- DIRECTIONS FOR THIS TASK -
Please reproduce everything from the line containing "will pyautogui.click(x=87, y=212)." down to the end of the items below, keeping every character unchanged.

::::

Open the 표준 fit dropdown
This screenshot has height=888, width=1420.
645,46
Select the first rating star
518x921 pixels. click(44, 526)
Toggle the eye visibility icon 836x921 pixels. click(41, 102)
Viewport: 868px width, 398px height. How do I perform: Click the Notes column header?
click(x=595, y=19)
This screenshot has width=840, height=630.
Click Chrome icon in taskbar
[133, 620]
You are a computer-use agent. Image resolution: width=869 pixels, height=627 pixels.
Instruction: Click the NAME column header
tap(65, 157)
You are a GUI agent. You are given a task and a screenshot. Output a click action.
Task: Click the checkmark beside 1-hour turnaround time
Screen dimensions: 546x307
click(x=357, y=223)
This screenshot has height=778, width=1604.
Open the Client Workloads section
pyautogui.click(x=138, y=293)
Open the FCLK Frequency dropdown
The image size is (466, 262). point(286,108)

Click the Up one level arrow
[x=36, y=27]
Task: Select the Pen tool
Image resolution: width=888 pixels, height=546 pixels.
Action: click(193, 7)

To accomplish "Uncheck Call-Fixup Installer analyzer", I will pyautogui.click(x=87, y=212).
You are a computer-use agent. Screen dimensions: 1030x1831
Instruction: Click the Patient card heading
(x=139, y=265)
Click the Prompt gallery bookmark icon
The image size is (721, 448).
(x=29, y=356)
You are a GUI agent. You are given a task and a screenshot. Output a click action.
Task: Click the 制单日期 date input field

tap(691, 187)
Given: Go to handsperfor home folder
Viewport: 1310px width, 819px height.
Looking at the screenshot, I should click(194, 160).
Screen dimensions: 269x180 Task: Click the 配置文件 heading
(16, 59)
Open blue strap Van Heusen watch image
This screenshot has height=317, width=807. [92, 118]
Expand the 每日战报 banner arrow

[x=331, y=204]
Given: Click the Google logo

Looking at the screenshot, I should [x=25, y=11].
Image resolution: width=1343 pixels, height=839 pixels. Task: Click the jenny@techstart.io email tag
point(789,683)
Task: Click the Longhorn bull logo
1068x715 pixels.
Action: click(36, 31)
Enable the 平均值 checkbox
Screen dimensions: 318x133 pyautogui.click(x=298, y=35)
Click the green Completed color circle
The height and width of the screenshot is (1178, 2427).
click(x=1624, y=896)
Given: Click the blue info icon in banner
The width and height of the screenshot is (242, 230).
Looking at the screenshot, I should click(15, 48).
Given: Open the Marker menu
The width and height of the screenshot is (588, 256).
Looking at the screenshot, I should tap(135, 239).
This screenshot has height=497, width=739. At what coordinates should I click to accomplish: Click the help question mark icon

::::

- ANSWER FOR THIS EXERCISE -
To accomplish "Uncheck Call-Fixup Installer analyzer", I will pyautogui.click(x=87, y=212).
You are a computer-use agent. Screen dimensions: 1030x1831
Instruction: Click the Patient card heading
(x=139, y=265)
Click the Prompt gallery bookmark icon
The image size is (721, 448).
(x=29, y=356)
You are a GUI agent. You are given a task and a screenshot. Output a click action.
Task: Click the 制单日期 date input field

tap(691, 187)
Given: Go to handsperfor home folder
Viewport: 1310px width, 819px height.
Looking at the screenshot, I should click(194, 160).
Screen dimensions: 269x180 Task: Click the 配置文件 heading
(16, 59)
Open blue strap Van Heusen watch image
This screenshot has height=317, width=807. [92, 118]
Expand the 每日战报 banner arrow

[x=331, y=204]
Given: Click the Google logo

Looking at the screenshot, I should [x=25, y=11].
Image resolution: width=1343 pixels, height=839 pixels. Task: Click the jenny@techstart.io email tag
point(789,683)
Task: Click the Longhorn bull logo
1068x715 pixels.
Action: click(36, 31)
Enable the 平均值 checkbox
Screen dimensions: 318x133 pyautogui.click(x=298, y=35)
Click the green Completed color circle
The height and width of the screenshot is (1178, 2427).
click(x=1624, y=896)
Given: Click the blue info icon in banner
The width and height of the screenshot is (242, 230).
Looking at the screenshot, I should click(15, 48).
Given: Open the Marker menu
The width and height of the screenshot is (588, 256).
Looking at the screenshot, I should tap(135, 239).
This screenshot has height=497, width=739. At what coordinates should I click to accomplish: Click the help question mark icon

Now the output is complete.